Relax, Reminisce, Reunite: These were the three R’s of our days on campus during the 60th Reunion. Twenty-two stalwart ’56ers (with some more frosty than frisky) were on hand, along with spouses, to trip the life fantastic.

We formed a resilient coterie of WESeniors from 1935 to 1965. Old friendships were renewed and new ones formed. President Michael Roth ’78 reported on dynamite enrollment data: Twelve thousand applications for 740 seats, a rate far exceeding Amherst and Williams with less than 8,000 applications each. He also waxed eloquent, witty, and visionary on several occasions. His commitment to liberal arts education resounds with the same strong passion that drove former president Vic Butterfield. Roth has moved on from Vic’s “well-rounded man” mantra to new themes of diversity and multi-culturalism. With allusions taken from Thomas Jefferson and other historic figures, he portrayed Wesleyan’s goals as active verbs: assimilate, animate, cooperate, and instigate.

On each of these themes, he gave illustrations and examples of the process on campus, often with the names of prominent achievers. Notable among these was Lin-Manuel Miranda ’02. Lin-Manuel, along with Thomas Kail ’99, have taken Broadway by storm. With the blockbuster, hip-hop musical Hamilton, they have opened creative new streams of American ethnicity and creativity. President Roth had doubtless imbibed some of the hip-hop Kool-Aid as he bopped up and down and all around the Art Center auditorium during his animated presentation.

He followed this energetic performance later on during the traditional class luncheon in the ’92 Theater. His personal story and reflections on the life and death of Carl Schorske, who passed away at 100, were special since he was Carl’s last doctoral student at Princeton. These allusions rang the strong bells of Wesleyana memories in this rapt observer. President Roth reflected about the identification and passion for student learning and discovery that was the hallmark of Vic Butterfield’s leadership.

With the special THIS IS WHY issue of the magazine, you will have noted the results of the latest Wesleyan fundraising campaign—$482 million! President Roth’s commitment to Wesleyan leadership is seen in this important area as in so many others. In this volatile economy, with changing workforce and job structures, there are factors that push students toward vocational, technical, and job-specific university programs. Wesleyan’s emphasis on lifelong learning is counter to those national trends. To glean the enrollment and financial challenges facing small liberal arts colleges in this era, you should check out Roth’s Beyond the University: Why Liberal Education Matters (2015).

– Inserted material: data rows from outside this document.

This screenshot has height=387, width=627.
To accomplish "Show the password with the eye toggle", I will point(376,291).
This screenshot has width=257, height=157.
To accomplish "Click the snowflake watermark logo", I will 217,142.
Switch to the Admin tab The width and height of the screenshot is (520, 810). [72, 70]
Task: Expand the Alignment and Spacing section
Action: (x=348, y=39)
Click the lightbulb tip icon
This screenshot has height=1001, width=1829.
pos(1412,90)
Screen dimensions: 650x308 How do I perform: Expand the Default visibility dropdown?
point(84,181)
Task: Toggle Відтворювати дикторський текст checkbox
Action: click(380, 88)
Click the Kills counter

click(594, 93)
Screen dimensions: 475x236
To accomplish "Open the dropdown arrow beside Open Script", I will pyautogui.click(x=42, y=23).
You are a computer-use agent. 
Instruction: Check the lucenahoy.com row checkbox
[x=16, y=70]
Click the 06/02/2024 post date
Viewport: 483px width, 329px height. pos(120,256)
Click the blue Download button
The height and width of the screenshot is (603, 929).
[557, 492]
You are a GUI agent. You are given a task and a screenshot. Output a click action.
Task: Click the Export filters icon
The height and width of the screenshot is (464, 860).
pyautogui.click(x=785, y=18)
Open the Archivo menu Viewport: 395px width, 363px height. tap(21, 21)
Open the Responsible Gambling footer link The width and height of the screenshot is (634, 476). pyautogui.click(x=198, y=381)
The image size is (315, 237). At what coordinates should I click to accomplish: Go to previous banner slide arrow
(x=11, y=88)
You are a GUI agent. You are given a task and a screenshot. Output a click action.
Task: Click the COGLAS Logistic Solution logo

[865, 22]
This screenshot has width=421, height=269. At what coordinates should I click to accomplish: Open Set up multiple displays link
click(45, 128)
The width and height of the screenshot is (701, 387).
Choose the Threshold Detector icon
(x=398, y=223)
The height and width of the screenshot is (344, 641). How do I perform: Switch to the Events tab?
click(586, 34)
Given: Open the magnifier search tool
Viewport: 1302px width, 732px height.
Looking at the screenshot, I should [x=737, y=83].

We have received a note from Sue Van Voorhees, that our classmate, Peter Van Voorhees, has died of natural causes. “Our family lived in Middletown and was the seventh family to move into Wesleyan Hills—a new concept in planned community living. Our children went to Wesley School (elementary). Harold Kaplan was the principal. We have fond memories of its safe, simple, lifestyle—walking to school, skating on the pond, parties and Scouts in the barn, and kids roaming free from one cul-de-sac to another.

“Peter was employed at Wesleyan from 1969-1970 under Colin Campbell. He was an assistant development officer. When administrations changed, he moved into banking as a trust officer in Meriden. This became his major career that ended in Philadelphia with First Pennsylvania Bank.

“While in Middletown, he was instrumental in helping Oddfellows Playhouse obtain nonprofit status from the IRS. This was the year they were founded and held performances in the old Oddfellows Hall on Main Street. Our children became part of the troupe from the first performance of Middletown Fantasia by Nat Needle ’76, until we moved away when they were teenagers.

“Peter was an avid fan of Wesleyan football, and our family did not miss many games. We attended with Joe Lynch ’47, who was your most loyal fan for many years. Peter loved Wesleyan as a student. He talked many times about the lifelong value of required Freshman English. It taught him basics he applied and quoted for years. He needed to leave Wesleyan for financial reasons. He worked odd jobs for two years, then transferred to the University of Vermont, where he earned a B.A. in geology.”